The struck squirrel: Fouquet, Colbert and Louis XIV

An interesting and little-known explanation of Louis XIV's relentlessness against Fouquet appears in the Memoirs of Brienne the Younger, who knew the protagonists closely. He says that before each council, Colbert instructed the king on the delicate questions to ask Fouquet. The latter, instrument and then continuator of Mazarin's tortuous economic policy, diverted the question and amused the monarch, either out of a deferential concern to preserve the memory of the minister who had instructed the young king and had undoubtedly lied to him a lot, or by feeling (very shared at the time) that Louis of work” – so what’s the point of going into an often embarrassing detail? After the council, Colbert dismantled point by point the pointless responses of the Superintendent of Finance and demonstrated to the monarch that they were trying to abuse him. The vexation of being taken for duped and cheated like a little boy must have affected the king even more harshly than the discovery of the backstage of an unorthodox and prevaricatory system. Fouquet's attitude, perhaps based on the laudable desire to spare him the knowledge of certain turpitudes that had become common if not indispensable since the previous ministry, turned into a crime of treason against royal dignity. According to Racine, Louis, I would have let him die. »We never overestimate the role of affectivity in a political and legal decision.

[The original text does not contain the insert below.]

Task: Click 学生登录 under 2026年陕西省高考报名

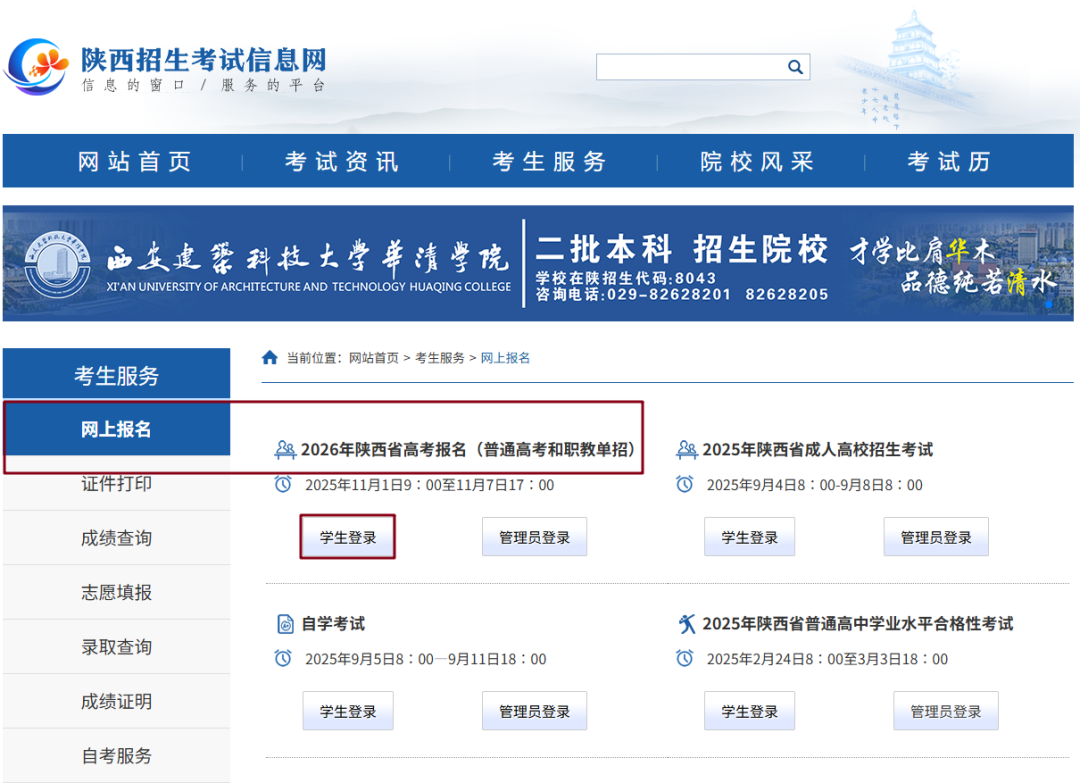Action: click(347, 536)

The mystery of Psyche's four friends

The supposed identity of the four friends who carry the story of The Loves of Psyche (1669) through the alleys of Versailles has long aroused feverish curiosity. As a debate pits Gélaste (“the laugher”) and Ariste (“the best”) on the comparative merits of comedy and tragedy, we thought we recognized Molière and Racine. Acante's lyricism, tinged with melancholy, distributed it approximately in Boileau, who is said to have been in a dark mood. And Poliphile (“he who loves everything”), author of the story which he submits to the judgment of the three others, could only be La Fontaine, who we recognize in the hymn to voluptuousness imitated from Lucretia which concludes the walk with a hedonistic profession of faith: “I love the Game, Love, Books, Music, / The City and the Countryside, in short everything, there is nothing / That is not my sovereign good, / Until the dark pleasure of a melancholy heart. »

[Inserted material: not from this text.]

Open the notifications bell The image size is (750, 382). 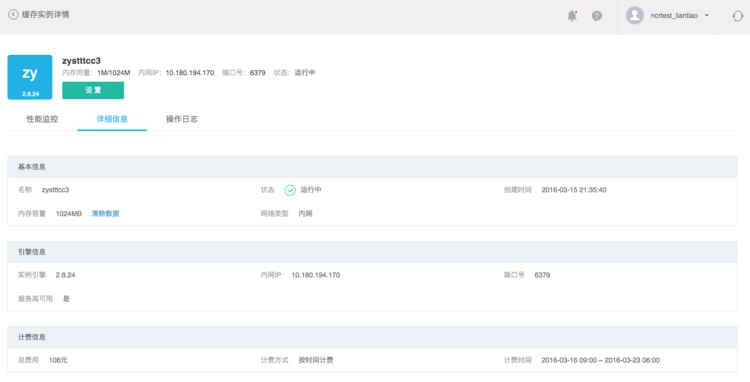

As time passed and the reading became more refined, we attempted other, less crudely obvious, identifications. No doubt we would have been better inspired to consider that Ariste and Gélaste had already made a brief appearance in the unfinished Le Songe de Vaux and that their debate undoubtedly figured there in the passage where the sleeper, who is already called... Acante visits the room of the Muses where Thalia and Melpomène are represented: La Fontaine will have taken it there. As for Poliphile, it is the name of the allegorical hero of the Hypnerotomachia Poliphili (The Dream of Poliphile), an initiatory and allegorical story from the Renaissance (1499), to which La Fontaine will precisely refer the genre of the literary dream in the published fragments of the Songe de Vaux in 1671. Psyché thus quite simply recycled the spirit and the letter of the work interrupted by the fall of Fouquet. We were wrong to look for the key to fiction in reality.